Buying frenzy hits payments sector

The shift to digital payment is reaching fever pitch, reflected in unprecedented levels of M&A in the sector. The headline deal was the £7.7bn purchase of Worldpay by US-based Vantiv, followed by agreement by France’s Worldline to buy Sweden’s Digital River World Payments, and French operator Ingenico to purchase Sweden’s Bambora. Isle of Man-based payment business Paysafe Group has also recently been acquired by Blackstone and CVC Group for £2.9bn.

In its current edition TMT Finance is reporting on fresh moves on Portugal’s SIBS and Denmark’s Nets, as well as a contest over Indian mobile payments firm Freecharge. The fact that potential acquirers include trade buyers from the payments sectors, as well as private equity firms and telecom operators shows both how critical payments are to modern business, but also, in the case of the PE players, how much upside is there is thought to be in valuations.

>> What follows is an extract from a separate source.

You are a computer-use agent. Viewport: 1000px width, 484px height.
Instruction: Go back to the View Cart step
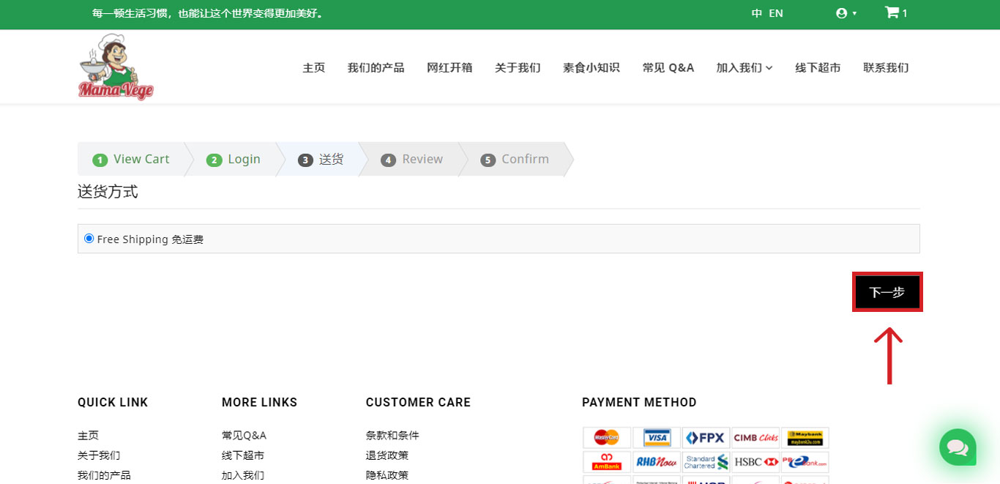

There are plenty of reasons to think digital payments have a rosy future: compared with cash and other payment mechanisms it offers greater security (as long as hackers can be defeated), convenience, and speed, as well as lower costs per transaction. As if that were not enough, however, there are forces at work both at government and corporate level to do away with cash altogether, which would provide a significant additional boost to the sector.

For instance, it was reported this week that Visa is offering to pay shops in the USA, and more recently the UK, to stop accepting cash. Visa CEO Al Kelly was quoted saying that that the company was ‘focused on putting cash out of business’.

At government level there are also moves to sideline notes and coins. Sweden and Denmark are moving rapidly to becoming cashless societies, and in Estonia an astonishing 75% of all transactions in 2015 were made digitally. The European Payments Council (EPC), a subdivision of the European Central Bank, is working on plans for a cashless payments system. The ECB has stopped producing E500 notes, and the Indian government famously abolished high value notes in circulation last November. The latter two moves were said to be against tax evasion and crime, but the effect is also to reduce the utility of holding cash.

All this could make investing in payments platforms rather a good bet on the future.